Councillor Chewings proposed that recommendations a, c, d, and e be retained and that recommendation b be removed, due to further financial scope work being required. He proposed that three additional recommendations be added, as set out below:
f) Investigate the legal position on whether a commuted sum to cover maintenance for 15 years could be legally enforced by Rushcliffe Borough Council
g) Investigate the work carried out by Stratford on Avon District Council and invite a guest speaker from the District Council to attend a Growth and Development Scrutiny Group meeting
h) Provide a detailed forecast for revenues received by Rushcliffe Borough Council from an example development (for example Fairham) over the 15 year period.
The proposals were seconded by Councillor Grocock.
Councillor Grocock said that he would wish to have more information relating to the gap between the Council’s income of £77k and estimated costs of £11m.
The Director of Development and Economic Growth explained that revenues received by the Council from Council Tax from a new development site would already be accounted for to pay for provision of existing and statutory services, such as refuse collections. She explained that additional services such as management of open spaces would require new funding stream/s.
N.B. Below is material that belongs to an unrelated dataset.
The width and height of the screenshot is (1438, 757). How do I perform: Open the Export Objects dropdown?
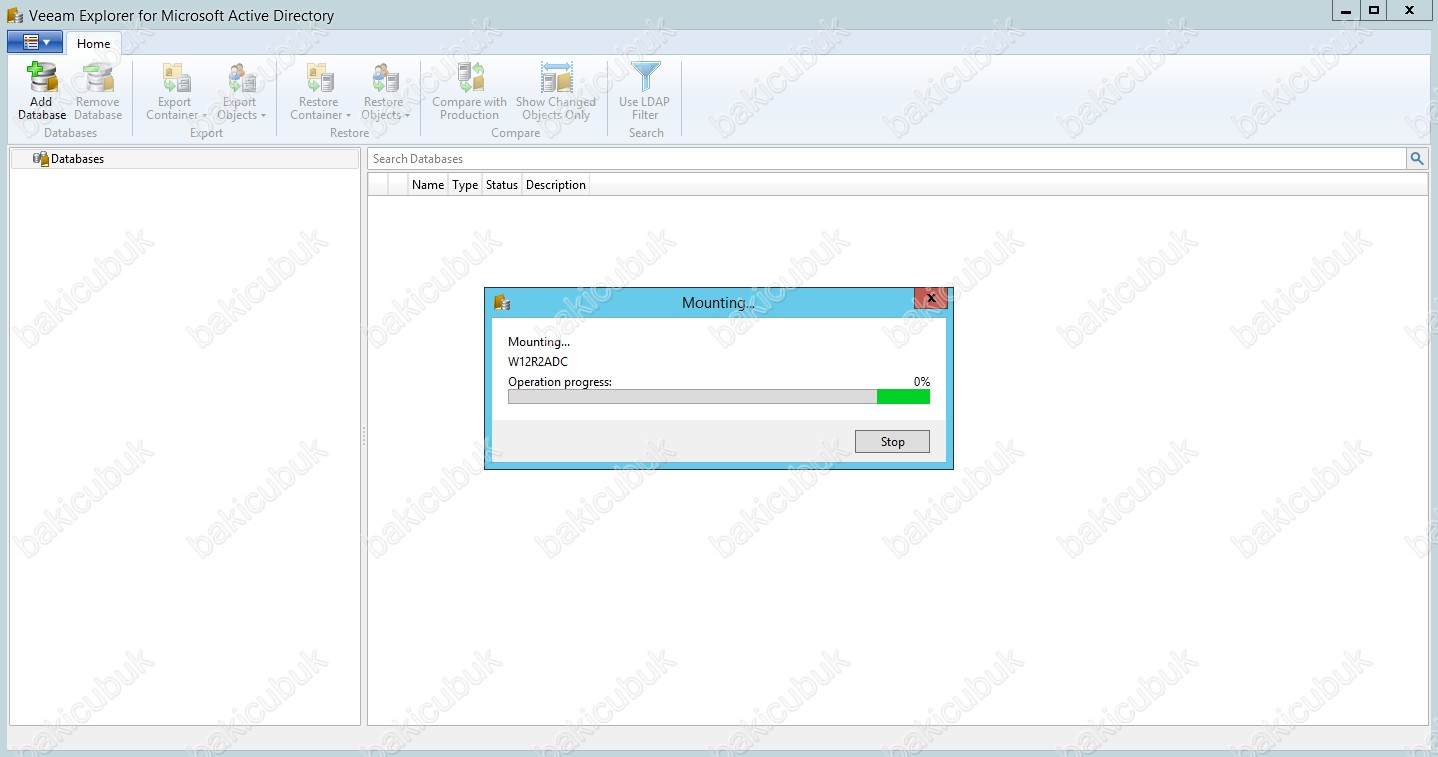(240, 108)
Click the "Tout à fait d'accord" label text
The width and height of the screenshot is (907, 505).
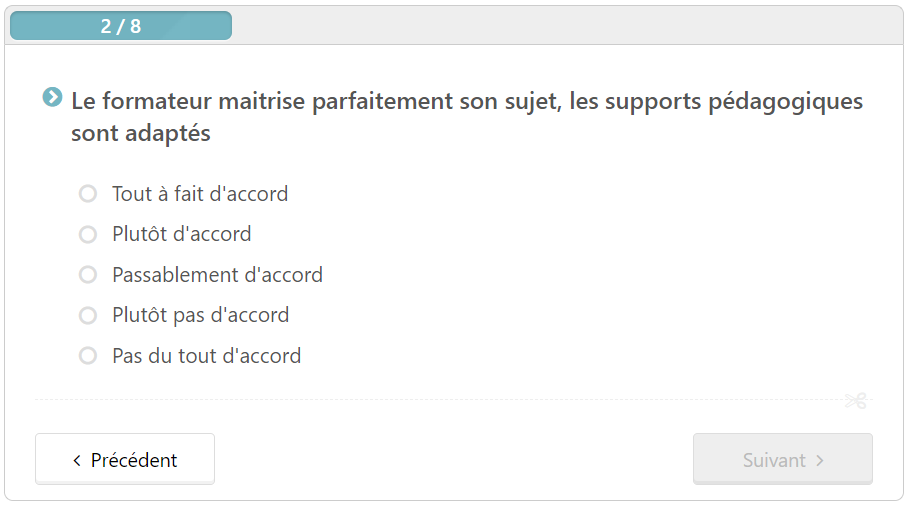point(200,194)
It was RESOLVED that the Growth and Development Scrutiny Group:
a) Acknowledges the complexities of the management of open spaces and the multiple factors at play leading to no simple solution;
b)
Accepts the conclusions arrived at in section 5
regarding the financial risks to the Council in pursing the
adoption of open spaces or acting as the management company and
supports the conclusion arrived at;
c) Supports the proposal for the Council to take a more active role working with developers at the Planning stage to establish the Council’s expectations regarding the service expected for its residents;
d) Supports officers continuing to work through the emerging issues with developers, management companies and residents, with the aim of providing greater transparency and governance for future homeowners of new estates, whilst recognising the Council has no authority over the operation of management companies;
e) Seeks to raise the general issues and concerns raised by residents on new housing estates with developers and management companies to raise the profile of the issues being experienced
f) Investigate the legal position on whether a commuted sum to cover maintenance for 15 years could be legally enforced by Rushcliffe Borough Council
g) Investigate the work carried out by Stratford on Avon District Council and invite a guest speaker from the District Council to attend a Growth and Development Scrutiny Group meeting
h) Provide a detailed forecast for revenues received by Rushcliffe Borough Council from an example development (for example Fairham) over the 15 year period.